We estimate the overall percentage of real-world image editing requests that AI models can effectively handle by calculating a weighted average based on the distribution of action verbs in our dataset. Specifically, we define the effectiveness of AI as the percentage of tasks where AI-generated edits either outperform (win) or perform competitively (tie) compared to human edits. For each verb category, we multiply the combined AI win and tie rates by the proportion that each verb contributes to the overall dataset: $\sum_{v=1}^{v} D_vAI_v * 100 = 33.35% $ where $D_v$ represents the proportion of dataset requests associated with action verb $v$, and $AI_v$ denotes the combined percentage of AI wins and ties for edits corresponding to verb $v$. Based on this calculation, we estimate current AI tools effectively handle about one-third of real-world image editing requests.

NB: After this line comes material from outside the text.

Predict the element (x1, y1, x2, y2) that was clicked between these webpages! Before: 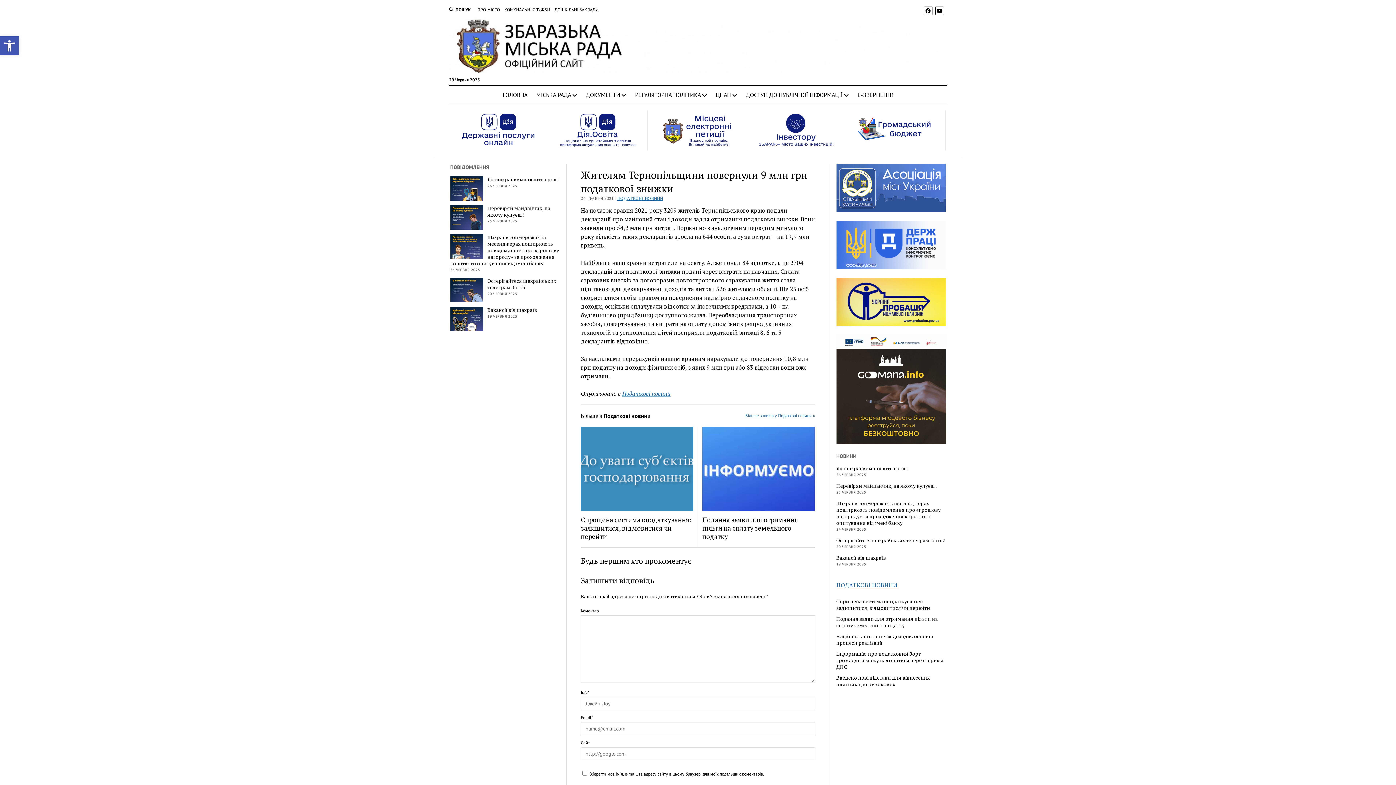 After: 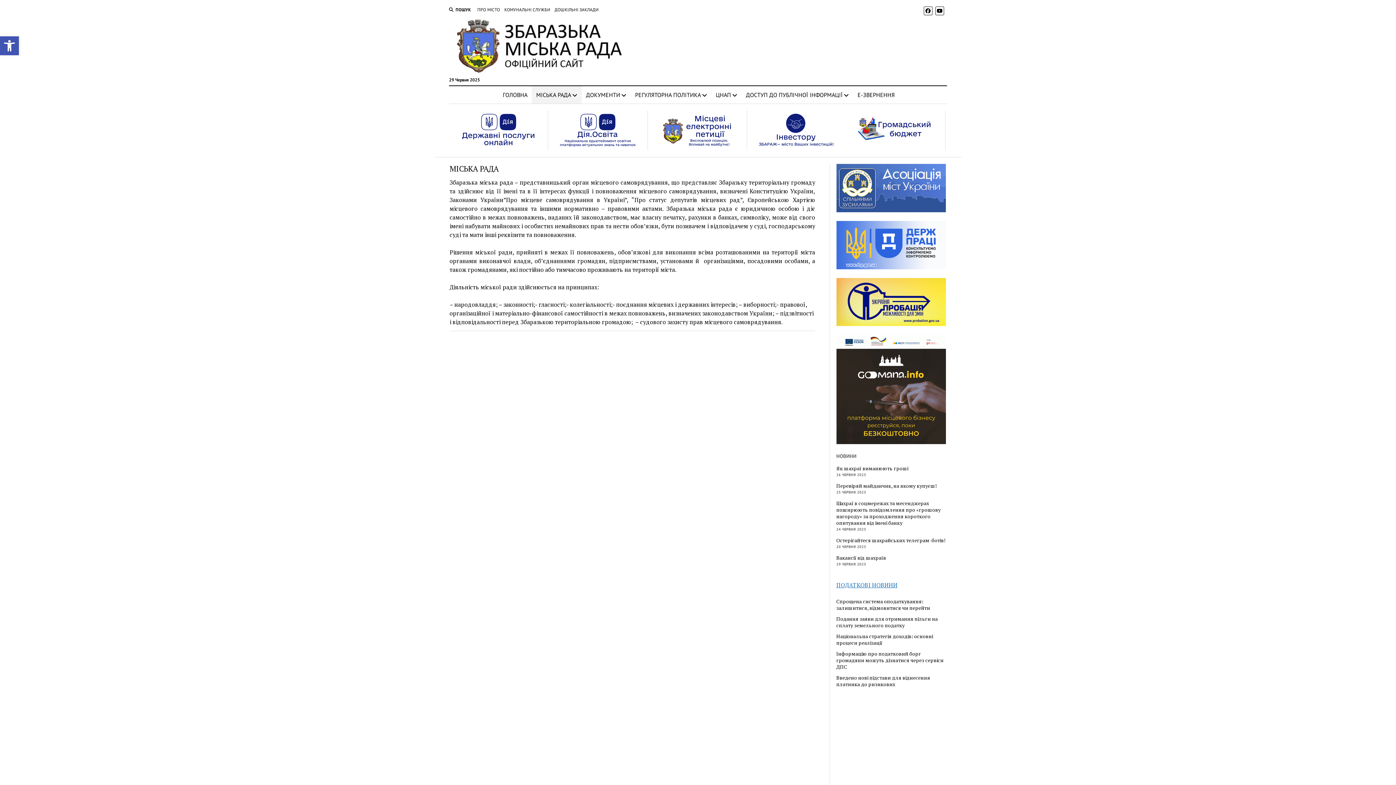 Action: label: МІСЬКА РАДА bbox: (532, 86, 581, 103)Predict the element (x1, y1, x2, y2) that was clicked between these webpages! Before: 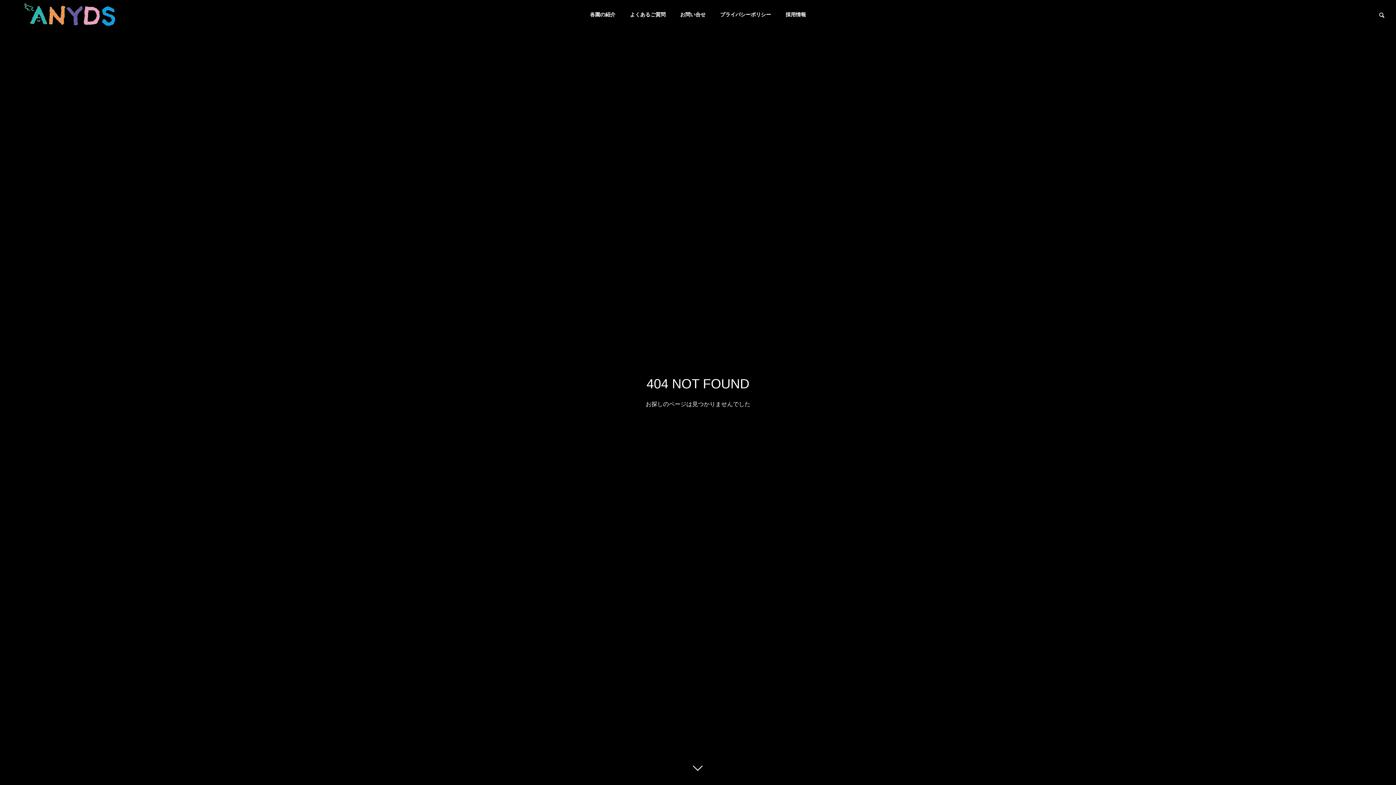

In this study, we compared generative AI edits with human edits to understand the gap between the current capabilities of AI models and actual user needs. Current AI tools excel in specific tasks such as object removal and outpainting, effectively extending images and filling in missing details. However, in real-world scenarios, current generation models can adequately fulfill only about one-third of user editing requests. Their main constraints stem from their tendency to introduce unintended modifications beyond the targeted editing region and inadvertently altering essential characteristics, such as the identity of individuals.
Our dataset annotation and taxonomy generation rely on language models, potentially introducing biases and inaccuracies. Additionally, certain AI image editing models were inaccessible during our evaluation, leading to their absence from our human analysis.